Objectif énoncé A – Citez intégralement le passage sur la vie de Śaṅkara, depuis « Lors de ses » jusqu'à « il sortit vainqueur[3]. ».
Objectif énoncé B – Prolongez le passage sur la vie de Śaṅkara à partir de sa dernière phrase.

Passage choisi –
━━━━

On raconte que Śiva apparut à ses parents, leur laissant le choix entre une progéniture nombreuse mais peu brillante, et un seul enfant dont la vie serait courte mais admirable. Le couple ayant opté pour la seconde proposition, Ādi Śaṅkara vint au monde[5]. Il naquit dans le petit village de Kaladî, dans le Kerala, au sud de l'Inde. Ses parents appartenaient à la caste des brahmanes nambûdiri[6]. Malgré la mort précoce de son père, Śaṅkara reçoit l'initiation brahmanique à 5 ans et commence dès lors l'étude des textes sacrés. On rapporte de nombreux miracles effectués dès cette époque et une mémoire hors du commun (il aurait mémorisé en trois ans l'ensemble des quatre Veda)[7]. Naturellement poussé vers l'ascétisme, Śaṅkara renonce à toute vie familiale lorsqu'un crocodile manque de lui arracher la jambe, ce qu'il interprète comme un signe de la brièveté de sa vie qu'il décide alors de consacrer à la recherche de la vérité[8]. Il devient alors renonçant à l'âge de 8 ans[7].
Śaṅkara se mit ensuite à la recherche d'un guru apte à le guider dans sa recherche spirituelle. Il partit pour le centre de l'Inde au bord de la rivière Narmada, où il rencontra un disciple du grand Gauḍapāda, auteur de la Māṇḍūkyakārikā[2], commentaire fameux de la Māṇḍūkya Upaniṣad. Ce disciple, nommé Govinda, l'initia à l'ordre le plus ascétique qui puisse se trouver alors en Inde. Dès lors, Śaṅkara voyagea à travers le pays, composant des commentaires des textes sacrés de l'hindouisme.
Lors de ses rencontres avec de nombreuses autorités de différentes écoles, Śaṅkara se révèle être un brillant orateur et prédicateur[7] capable de contrer les spéculateurs hétérodoxes et tout contradicteur en général, y compris d'écoles āstika (orthodoxes).
Il a notamment eu un débat philosophique avec Kūmarila Bhaṭṭa[9] de l'école traditionnelle Mīmāṃsā, dont il sortit vainqueur[3].
Śaṅkara, qui était suivi par de nombreux disciples, se rendit au Cachemire, où se trouvait un trône dédié à Sarasvatī, et sur lequel seul celui qui remportera tous les débats entre les brahmanes présents pourra s'asseoir, chose qui n'était jamais arrivée. Il n'eut pas de mal à contrer ses adversaires et put prendre place en ce lieu sacré sous les auspices de la déesse[5].

━━━━

Données –
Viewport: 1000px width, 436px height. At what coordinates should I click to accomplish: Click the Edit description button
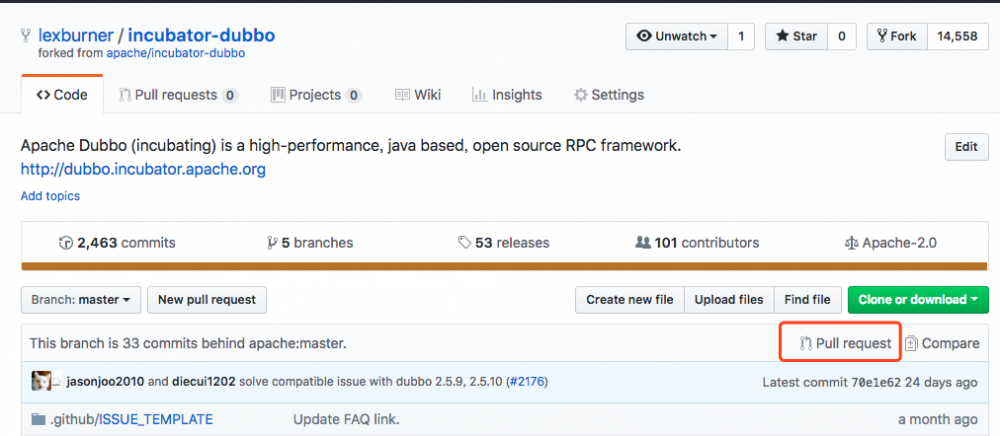click(965, 147)
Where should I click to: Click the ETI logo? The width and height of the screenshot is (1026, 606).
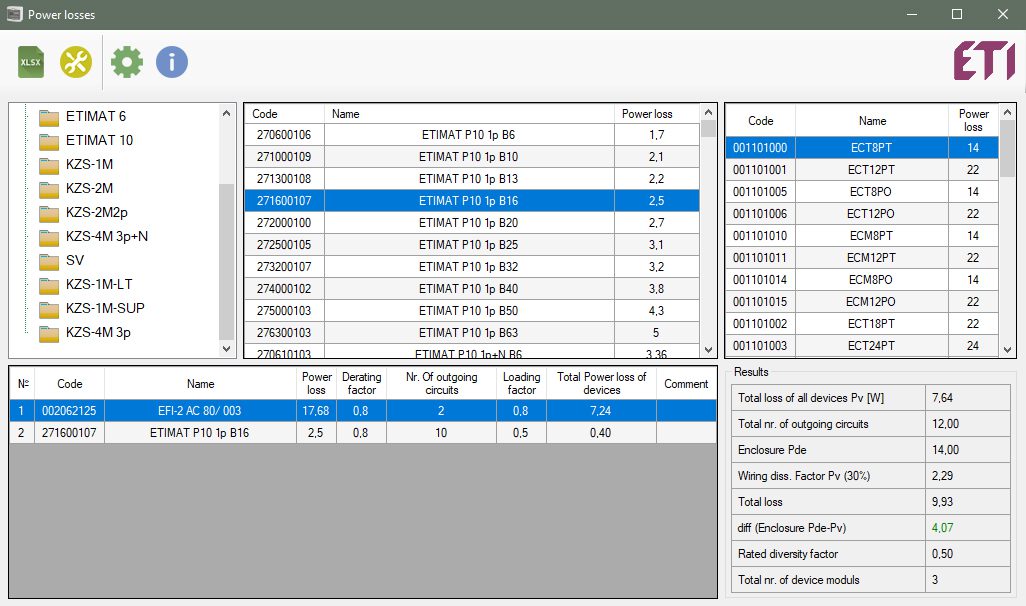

━━━━

Réponse finale A –
Lors de ses rencontres avec de nombreuses autorités de différentes écoles, Śaṅkara se révèle être un brillant orateur et prédicateur[7] capable de contrer les spéculateurs hétérodoxes et tout contradicteur en général, y compris d'écoles āstika (orthodoxes).
Il a notamment eu un débat philosophique avec Kūmarila Bhaṭṭa[9] de l'école traditionnelle Mīmāṃsā, dont il sortit vainqueur[3].

Réponse finale B –
Ādi Śaṅkara purifia considérablement le rituel tantrique[10]. Il exhorta les desservants des temples à remplacer les offrandes de boissons alcoolisées (madya), de viande (māṃsa) et de poisson (matsya) par des offrandes de riz, de fleurs et de laitages[10]. Dans certaines régions de la péninsule, le sang tant humain qu'animal coulait à flots[10]. Shankara fut très ferme : le vrai sens du sacrifice est intérieur ; il faut l'âme à l'Âme, et non barbouiller de sang les idoles[10].
Adi Shankara a établi six critères pour transmettre la connaissance sacrée : Être un étudiant en voie de réalisation spirituelle (brahmacari), être généreux (dhanadayi), être érudit (medhavi), respecter les prescriptions védiques (notamment le principe de l'ahimsa, la non-violence), être digne d'affection (priya), et être capable d'enseigner par le biais de la connaissance acquise (vidyaya va vidyam)[11].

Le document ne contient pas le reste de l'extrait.